Pull out every line in the items below that contains the string "pixels", and copy each one unchanged. Treat uppercase and lowercase letters as different.

--- Start PROVIDED RECORDS ---

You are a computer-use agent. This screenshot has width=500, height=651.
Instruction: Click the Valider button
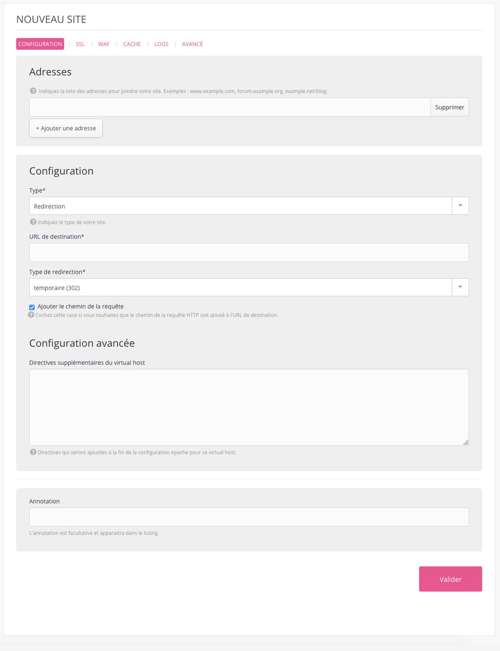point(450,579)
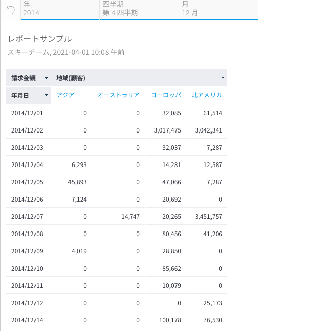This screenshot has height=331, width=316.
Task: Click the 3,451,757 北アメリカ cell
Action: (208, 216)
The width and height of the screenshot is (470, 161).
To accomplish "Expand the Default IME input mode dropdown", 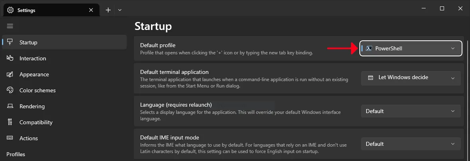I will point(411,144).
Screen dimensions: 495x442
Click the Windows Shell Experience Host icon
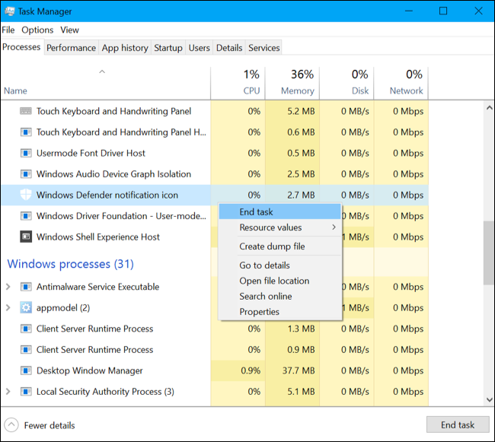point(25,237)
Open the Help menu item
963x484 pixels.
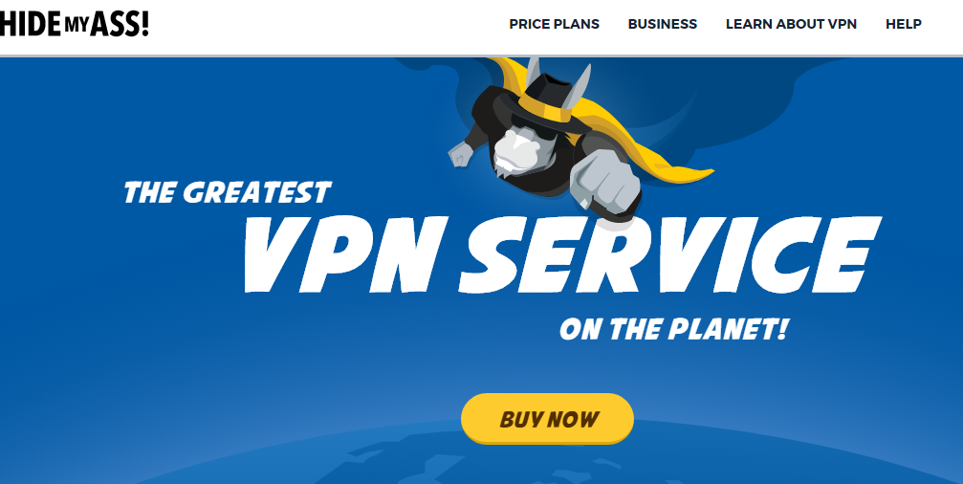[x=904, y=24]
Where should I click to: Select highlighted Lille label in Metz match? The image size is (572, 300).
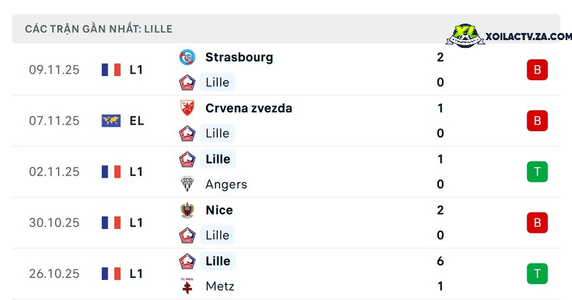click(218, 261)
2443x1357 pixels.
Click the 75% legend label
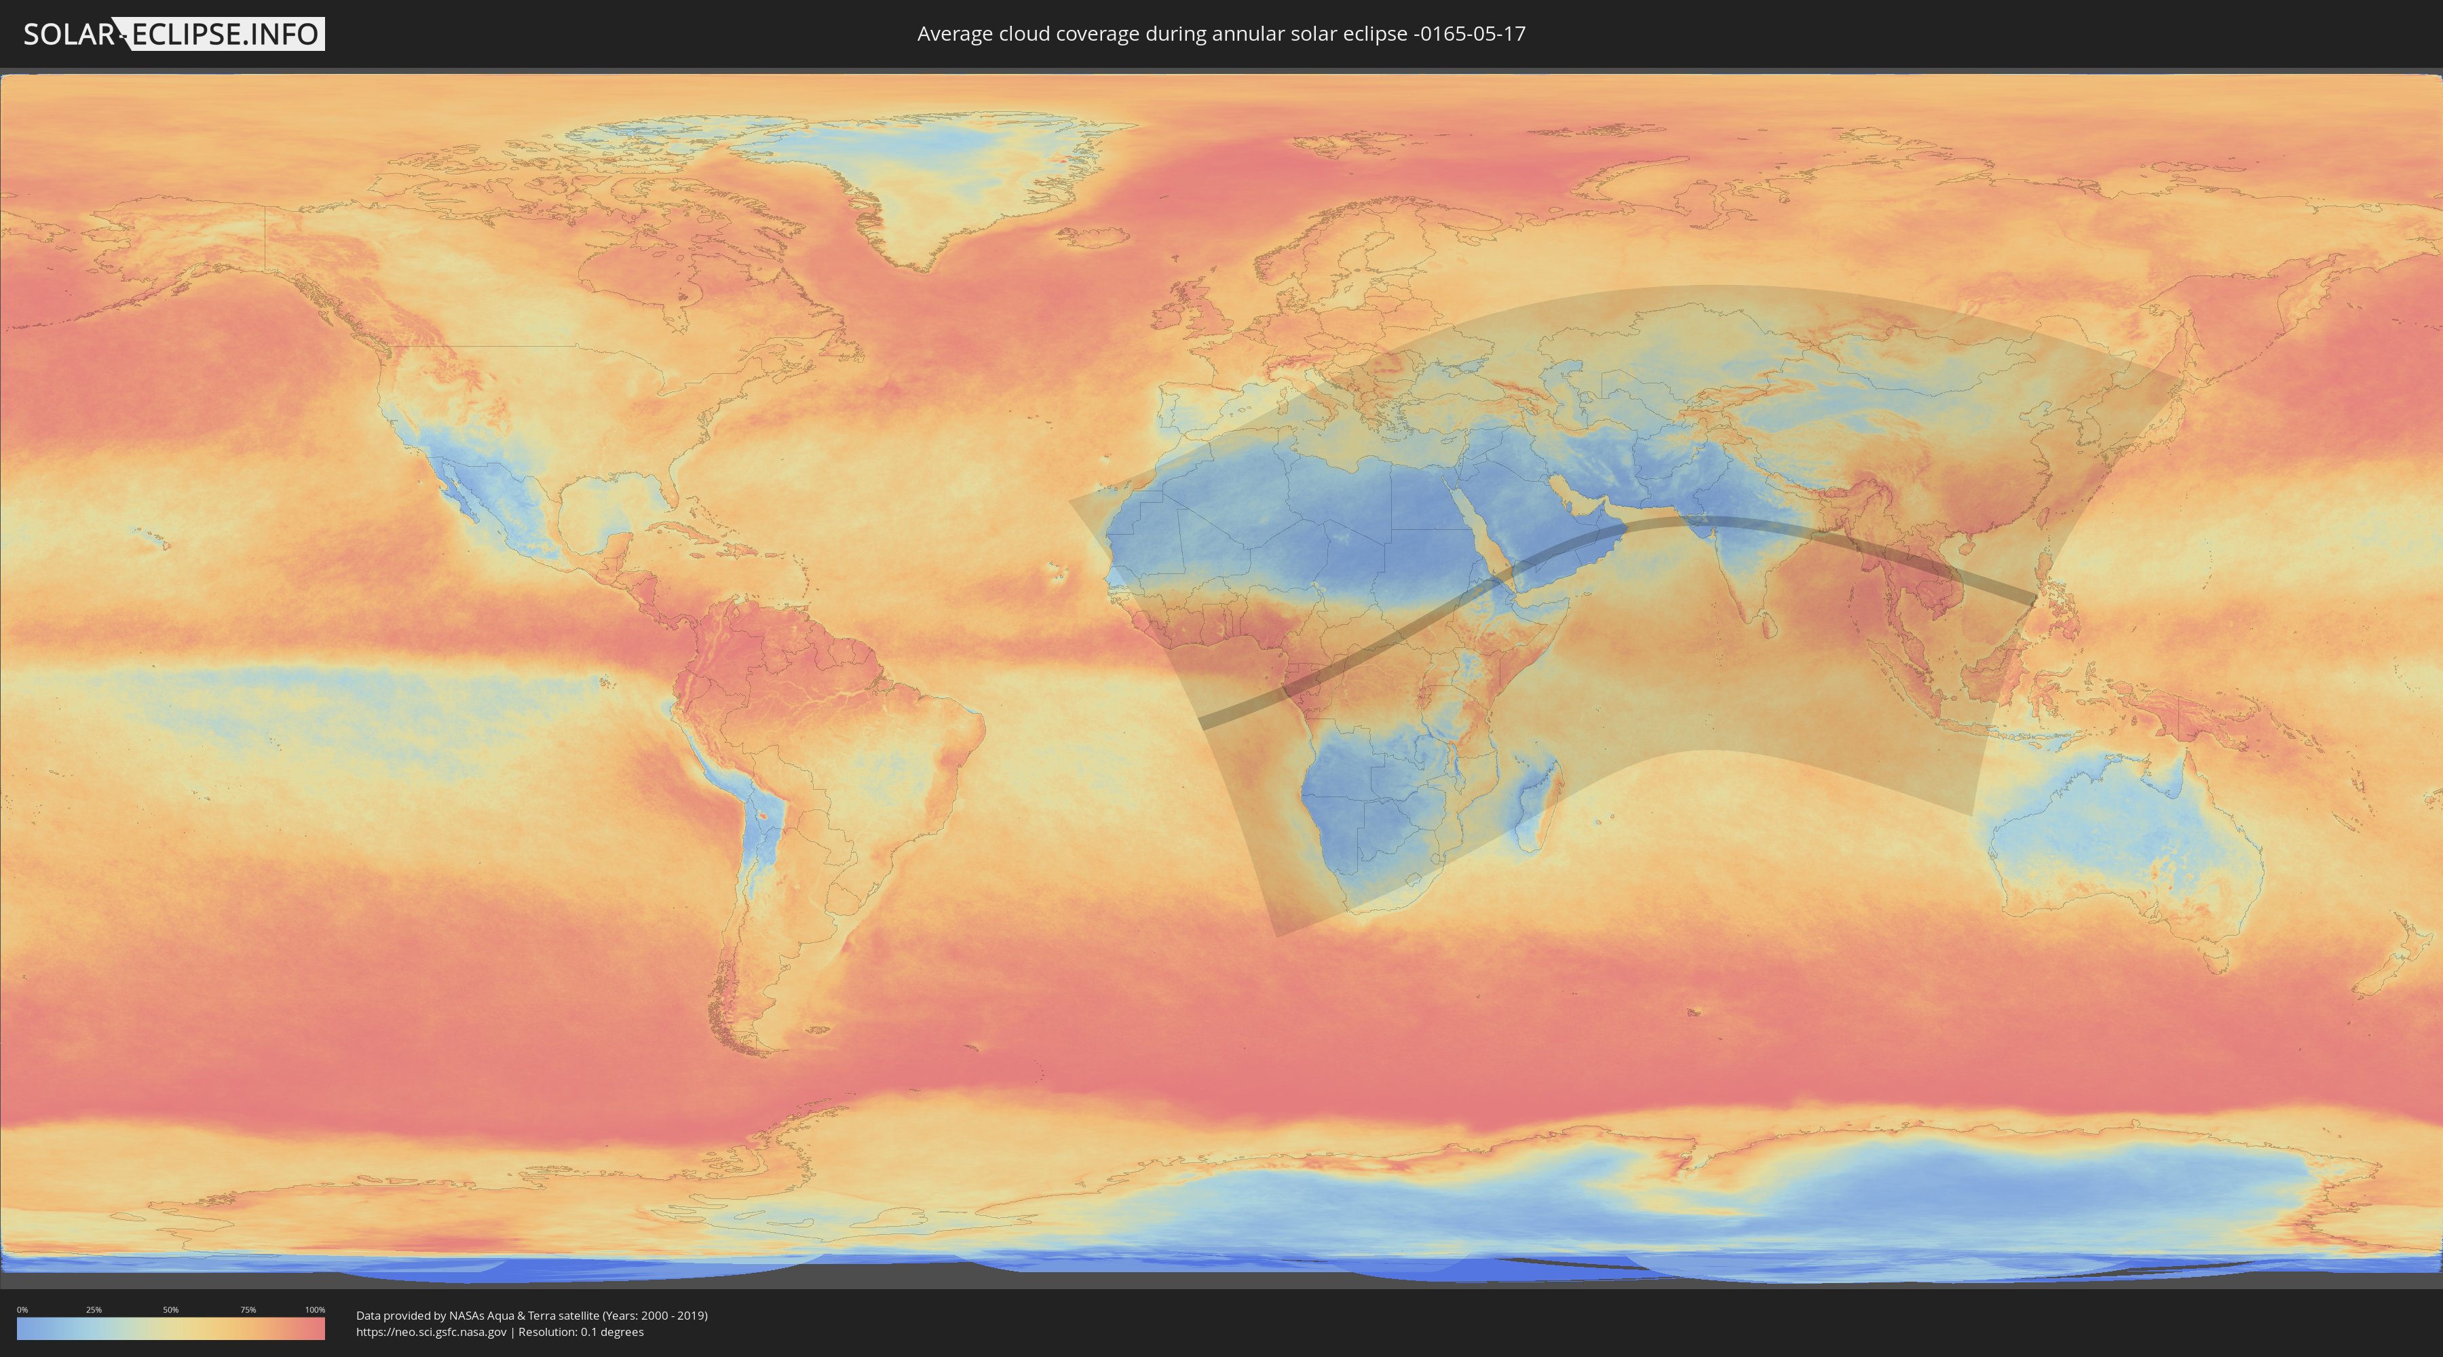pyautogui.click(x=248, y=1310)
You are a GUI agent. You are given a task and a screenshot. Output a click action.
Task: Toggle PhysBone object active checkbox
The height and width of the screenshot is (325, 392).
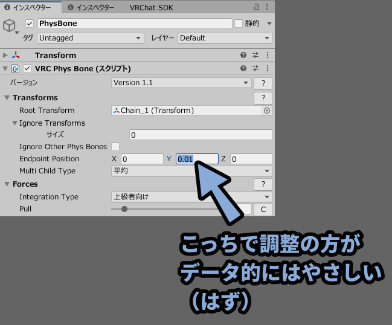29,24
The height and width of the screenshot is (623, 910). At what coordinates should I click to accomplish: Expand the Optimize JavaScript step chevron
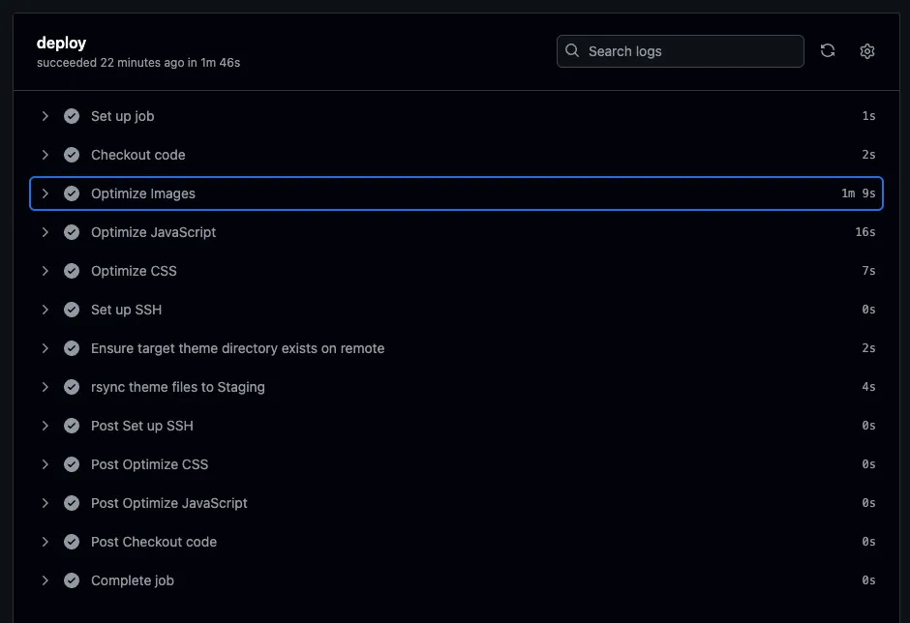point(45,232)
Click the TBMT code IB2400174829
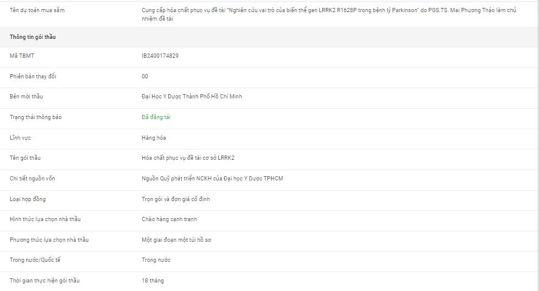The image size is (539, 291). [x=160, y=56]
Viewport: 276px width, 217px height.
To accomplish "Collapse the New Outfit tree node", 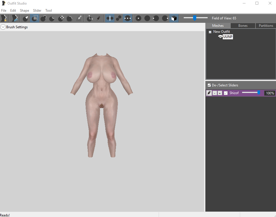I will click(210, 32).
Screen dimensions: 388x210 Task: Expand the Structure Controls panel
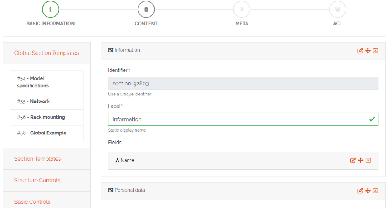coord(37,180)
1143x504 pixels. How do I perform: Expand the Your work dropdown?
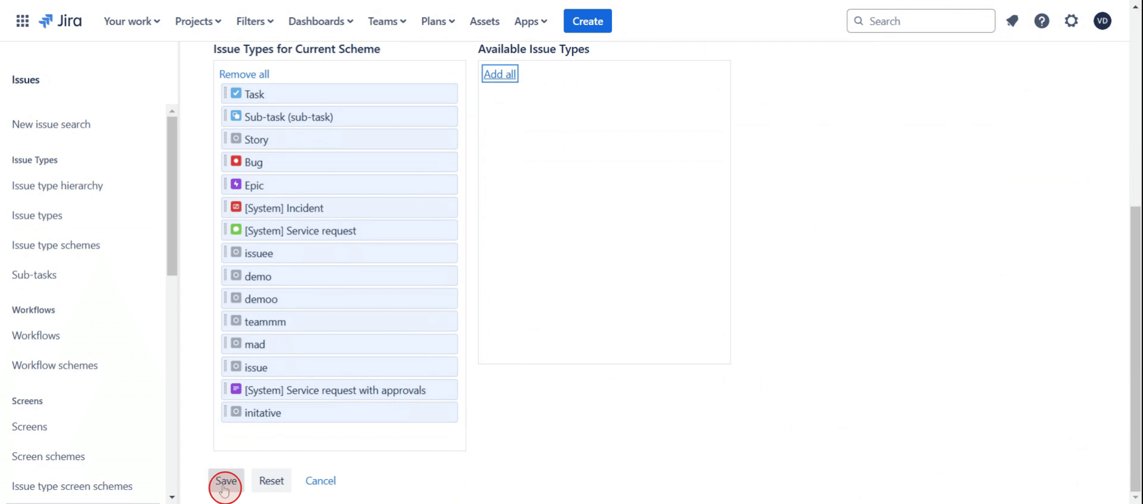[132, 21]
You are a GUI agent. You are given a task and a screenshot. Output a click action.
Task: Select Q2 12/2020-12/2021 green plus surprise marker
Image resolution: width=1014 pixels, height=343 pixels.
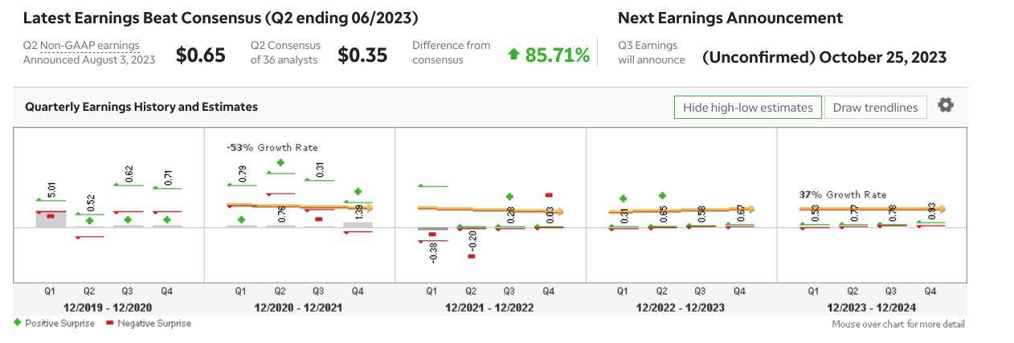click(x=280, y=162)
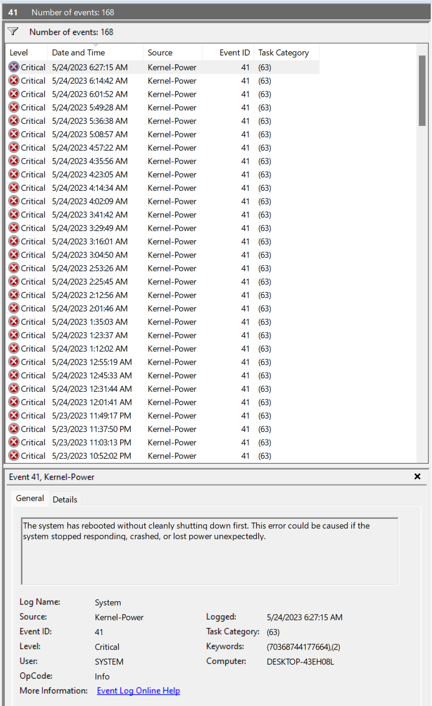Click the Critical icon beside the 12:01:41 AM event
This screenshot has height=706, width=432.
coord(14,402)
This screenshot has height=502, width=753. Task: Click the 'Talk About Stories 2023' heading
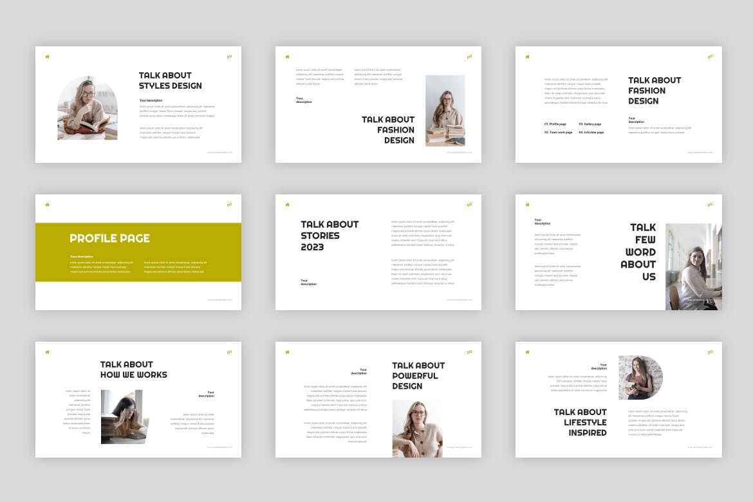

--- End PROVIDED RECORDS ---

RESULT OF THIS EXERCISE
963x484 pixels.
2443x1357 pixels.
1143x504 pixels. How do I perform: Expand the Your work dropdown?
Image resolution: width=1014 pixels, height=343 pixels.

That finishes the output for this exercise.